Tummel - Payback Time
With "Payback Time", Tummel took a decisive step closer to the pop/rock/disco scene, adding a vocalist and broadening the band's musical influences even further. Words from the press:
"Think about the band playing on while the Titanic goes down. Think of some of Joel Gray's bitchier numbers in Cabaret. Think of Josephine Baker at her most outrageous taking Paris by storm. Think of a bunch of crazy Swedes with no inhibitions whatsoever getting together and letting everyone have it, right between the eyes. That might give an inkling of the tone of Tummel's Payback Time. [...] It's somewhere between tango and klezmer, but it could be straight out of some Paris bistro ca. 1927, and it's no holds barred. Jens Friis-Hansen's vocals are right on the edge, a position they maintain pretty much throughout what follows, and the instrumentalists keep right up there with him. [...] It does periodically break into an entirely different feel, from world beat to good ol' fashioned rock 'n' roll -- Andreas Rudenâ's violin seems able to make the transition to any mode, as does Jonatan Aisen's drumming, and Jonatan Ahlbom on helicon and the multifaceted Tobias Allvin (guitars, saw, and moog) are right there, too -- but the overwhelming sense is of "make merry while we may." And then you start listening to the lyrics [...] It's dark. It's really dark. "Cyanide," for example, presents us with a lively dance tune supporting some really bitter lyrics. [...] It's honky-tonk that bites.
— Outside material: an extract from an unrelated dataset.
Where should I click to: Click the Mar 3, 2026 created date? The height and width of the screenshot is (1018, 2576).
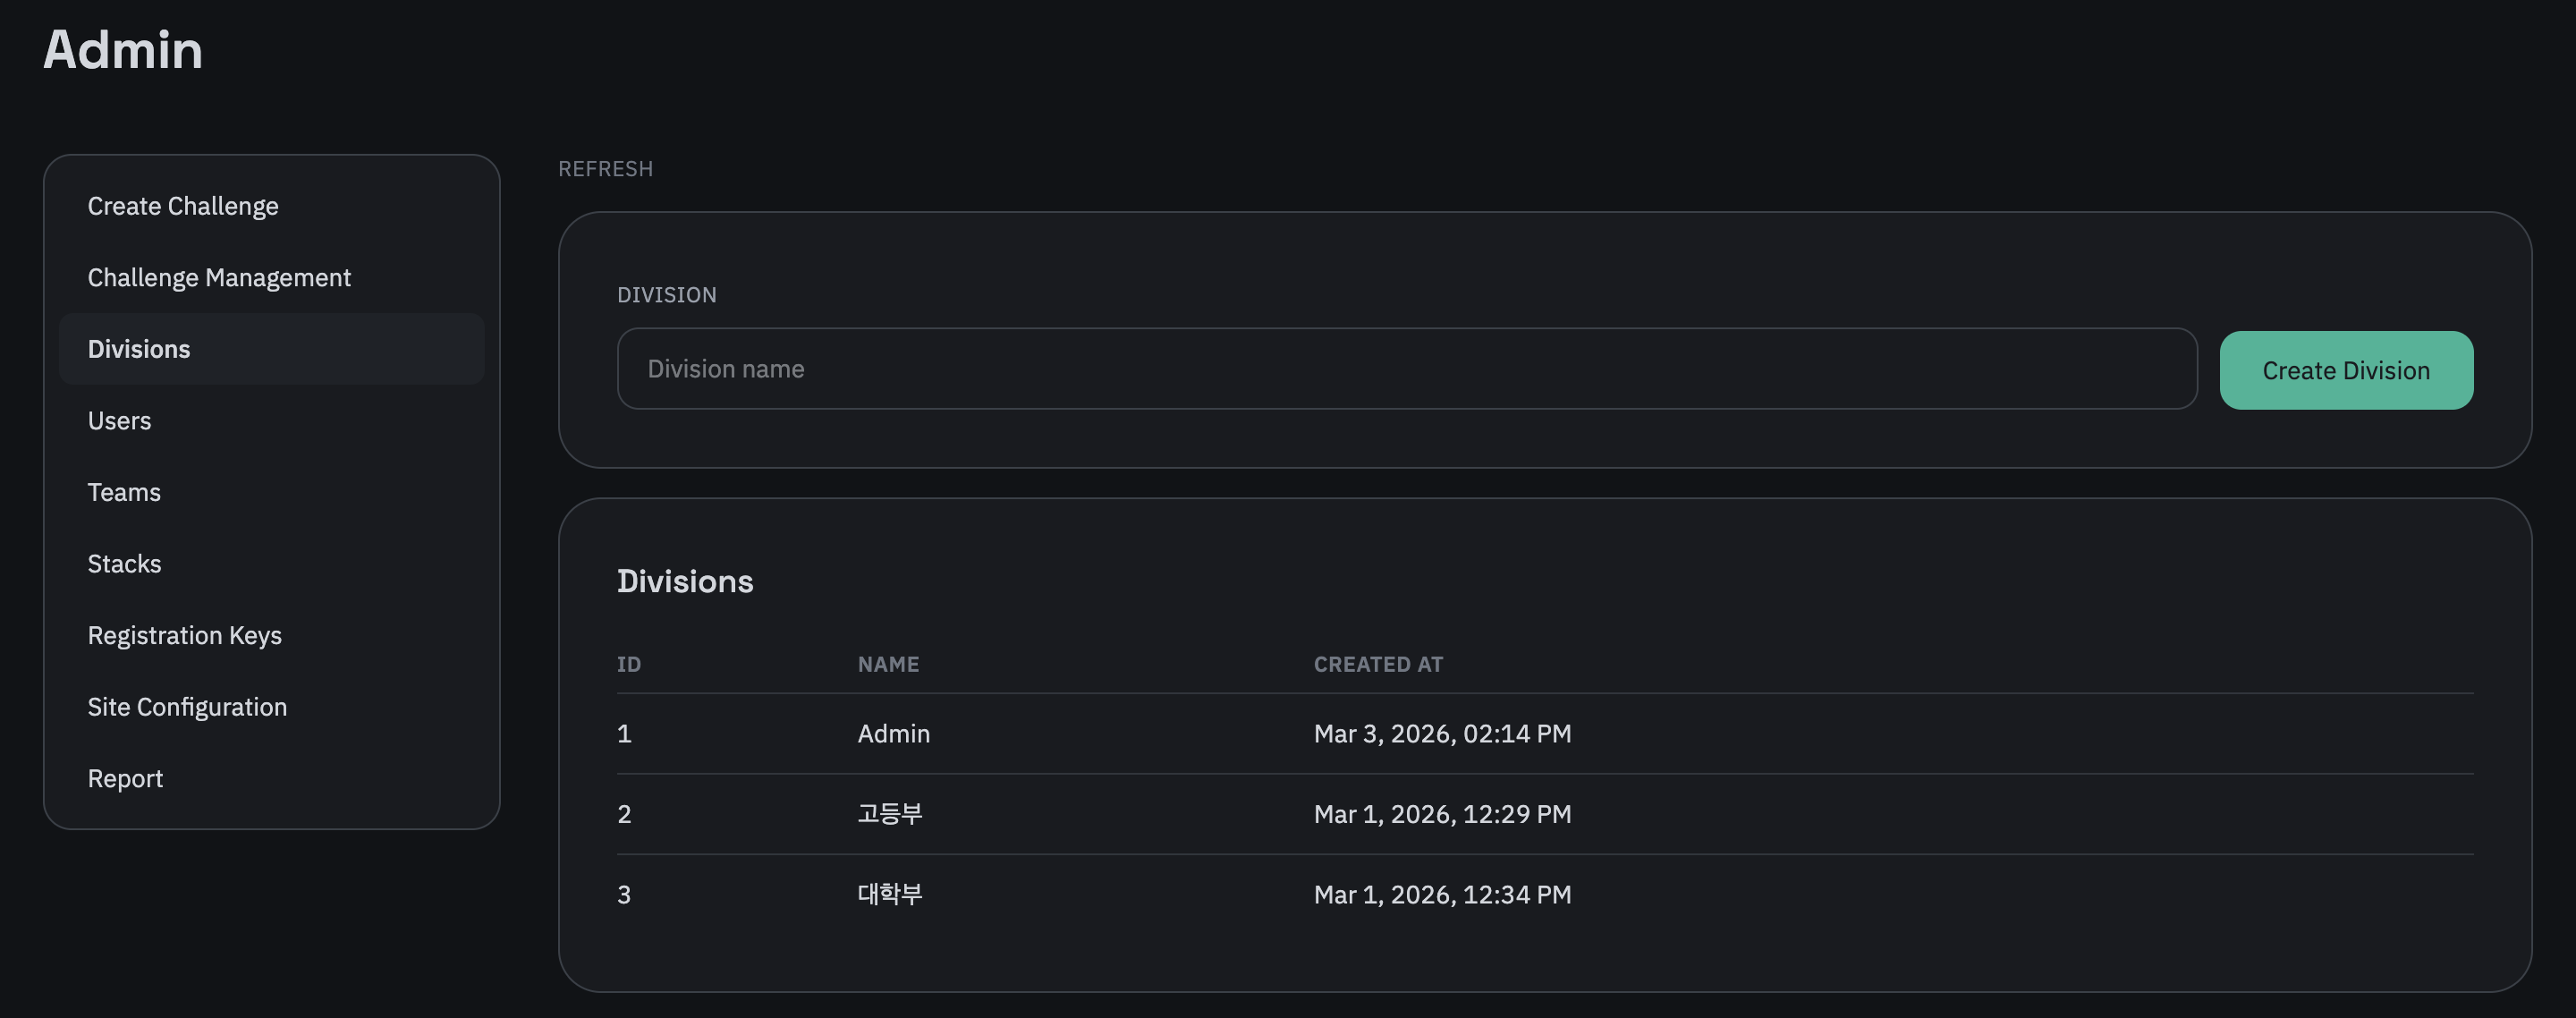(x=1442, y=734)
There's a strong element of surreality in this collection, as well. "Kiss Me If You Can" makes three or four different kinds of sense, depending on your mood. The final cut, "Give Me You," is just that -- those are the lyrics, for three-and-a-half minutes, and it's marvelous. It becomes a touching and earnest love song -- except that I can't quite shake the feeling that Friis-Hansen is laughing at me.
I'm looking back at my attempts to describe this album -- that's what I do here, after all, try to translate music into words -- and they all somehow miss the mark. You have to listen to this one to get an idea of what it's about, and it's going to take more than one listening. Brace yourself.